Offered 140 140
Sold 131 132
Top $6400 $5400
Av $2030 $2398
A tri-state bidding battle erupted for long stapled rams with soft handling wools ensuring Kelvale Poll Merino stud, Keith, sold more rams at its annual on-property sale than in any previous year, including the tally in the mini auction.
The $2030 average for the 131 May-June 2018 drop rams which Stephen and Peta Kellock sold in the main auction was back nearly $370 on last year's record but close to matching the 2017 result.
Another 29 rams sold in the mini auction for a $614 average, ensuring 160 rams sold for the day.
The first four rams, which have been displayed at the numerous field days this season, set a red hot pace, including lot 3 which made the $6200 second highest price of the sale.
The ram was knocked down to Greenwood Park, Auburn, one of four they bought in the top end of the catalogue.
But it was at lot 23, Kelvale 181025, a trait leader on Merino Select for staple length at 17.7 which made the $6400 top price.
Bids came thick and fast for the 19.1 micron son of Kelvale 1063, but the successful buyer was the Smart Group, Akeringa, Keith and their Australian Wool Network representative Peter Johnson was impressed by the "scale and staple length" of the ram.
The sale topper had a greasy fleece weight of 129 per cent and a staple length of 75mm when measured in mid July with less than five months growth.
The Smarts who have been buying for four years put together six rams for a $3700 average.

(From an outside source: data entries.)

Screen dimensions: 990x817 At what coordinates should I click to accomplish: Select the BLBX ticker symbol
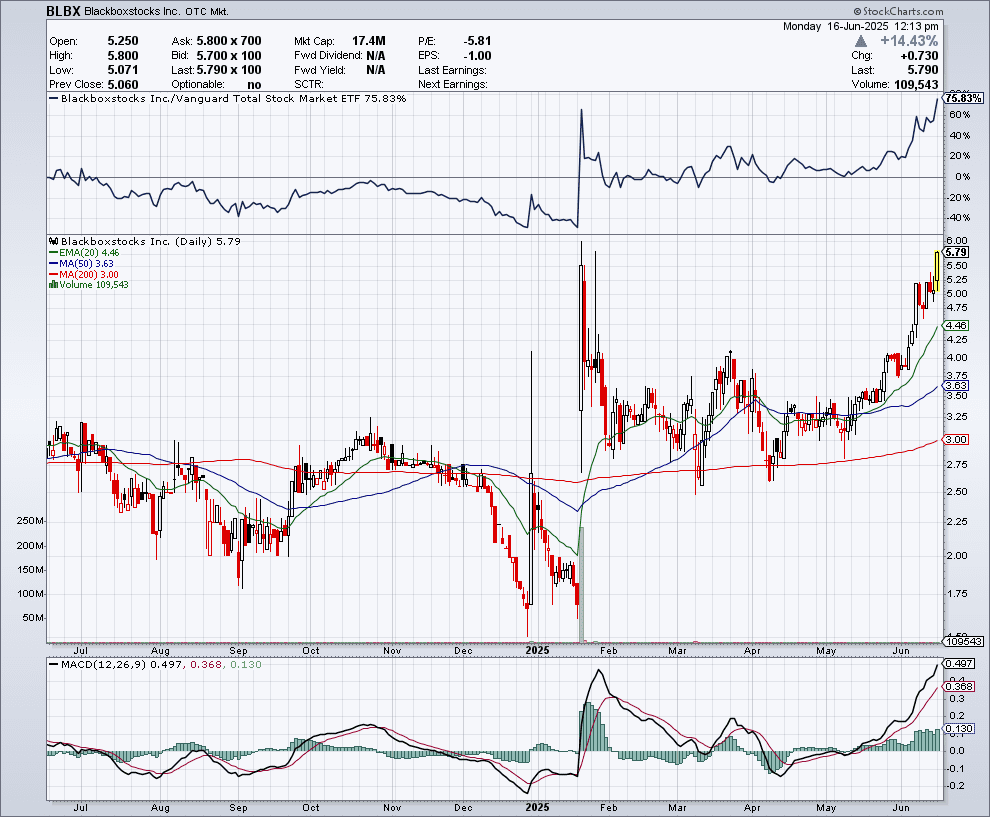(64, 11)
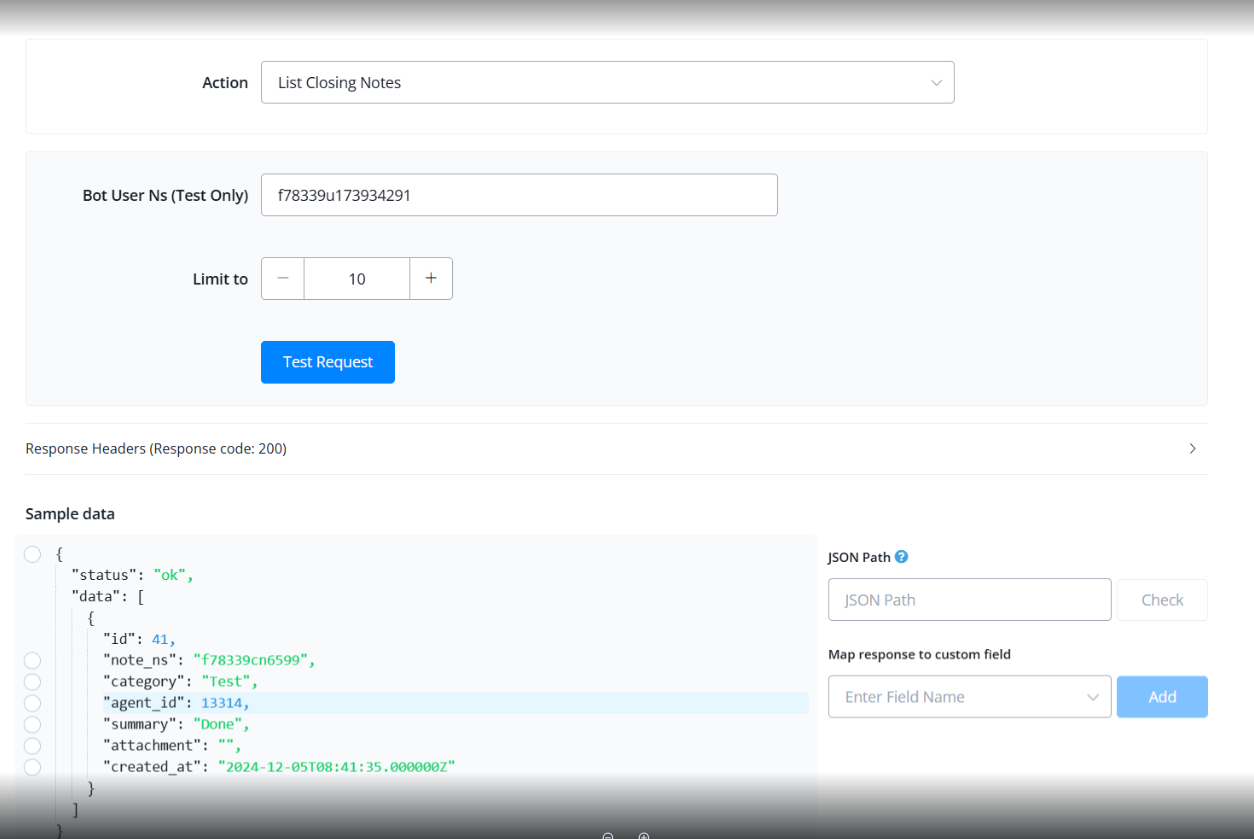Decrease the Limit to value with minus

point(283,279)
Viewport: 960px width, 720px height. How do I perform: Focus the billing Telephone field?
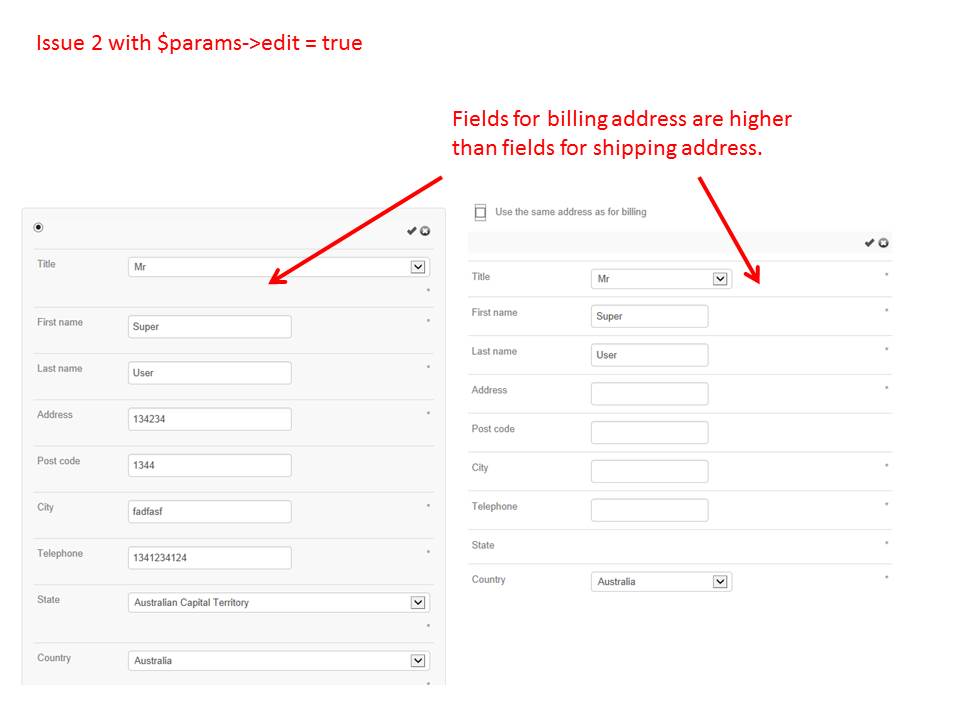point(210,558)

The consistent offering ensured there were plenty of opportunities further in the sale for buyers to secure numbers without breaking the budget.
Kangaringa Station, Keith, secured 13 rams to $1600 for a $985 average, plus another seven from the mini auction.
Eyre Peninsula buyers again flew in for the occasion including AT&KM Watson, Wirrulla, who took home 12 rams to $1600 averaging $1000.
GH Phillips & Son, Minnipa, also bought 12 for a $1700 average, including the final lot for $700, plus another five at great value in the mini auction.
Many rams also went into higher rainfall areas including eight to two Tas buyers, Woodrising Farm, Cressy and Formosa Estate, also at Cressy.
Stud principal Stephen Kellock was pleased to see so many repeat clients buying up as well as attracting 11 new clients.
"It was quite hot to start with and I wondered where it was headed but I knew people didn't want the numbers so I was expecting a bit of a drop off," he said.
"Many of the guys that normally want six or eight were only looking for two or three."
Mr Kellock said the offering was the most consistent line-up with a "balance" of traits and the rams were breeding on for their clients.
"The guys that were a bit patient knew they were going to get them down the line and they weren't that far behind the front ones," he said
Landmark auctioneer Leo Redden said the phenotype of Kelvale stud's ram sale offering closely matched the high ranking figures.
He had high praise for the rapid progression of the stud in its wool and more recently carcase traits which he says shone out in the SA Merino Sire Evaluation trial at Keyneton Station where one of their sires, Kelvale 170088 excelled.
"Almost 100 per cent of their clients are shearing twice a year so they are pushing staple length and yearling clean fleece weight but also getting those fat, eye muscle figures up," Mr Redden said.
"When the package (of wool and meat) came together there was a big spike in the sale. People have got a lot of objective measurement to use here at Kelvale which is giving discerning buyers the confidence to go after these rams."